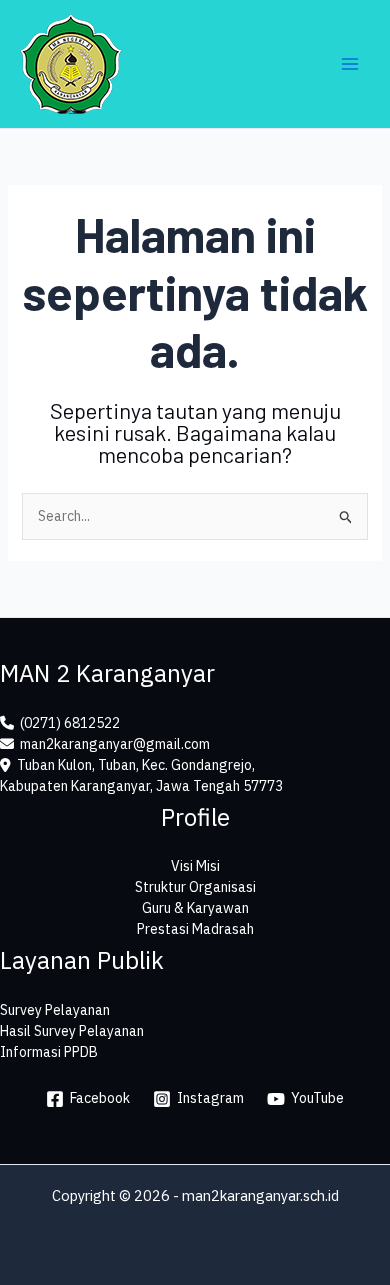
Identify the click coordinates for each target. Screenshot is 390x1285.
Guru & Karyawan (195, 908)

--

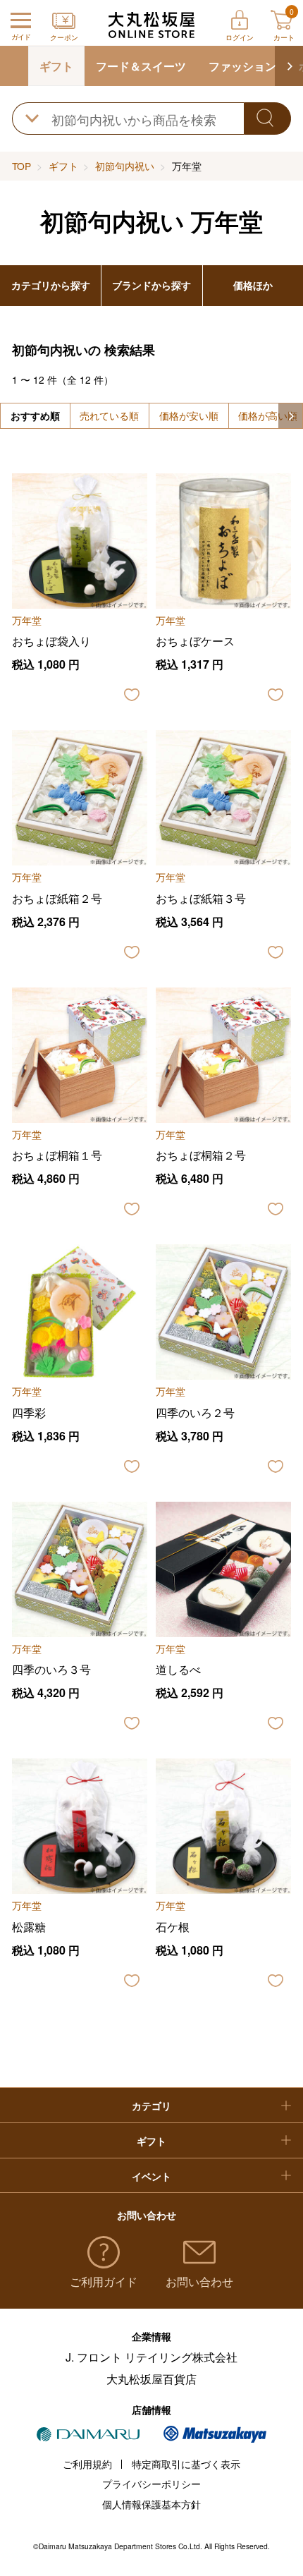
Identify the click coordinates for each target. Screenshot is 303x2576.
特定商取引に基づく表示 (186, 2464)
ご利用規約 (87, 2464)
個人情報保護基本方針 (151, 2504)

Task requirements:
Retype word for word everything in the listing above from the line that holds "Screenshot is 303x2576." down to the line that holds "個人情報保護基本方針 (151, 2504)". Keep both end lines and leave out the rest.

Answer below:
Identify the click coordinates for each target. Screenshot is 303x2576.
特定商取引に基づく表示 (186, 2464)
ご利用規約 (87, 2464)
個人情報保護基本方針 (151, 2504)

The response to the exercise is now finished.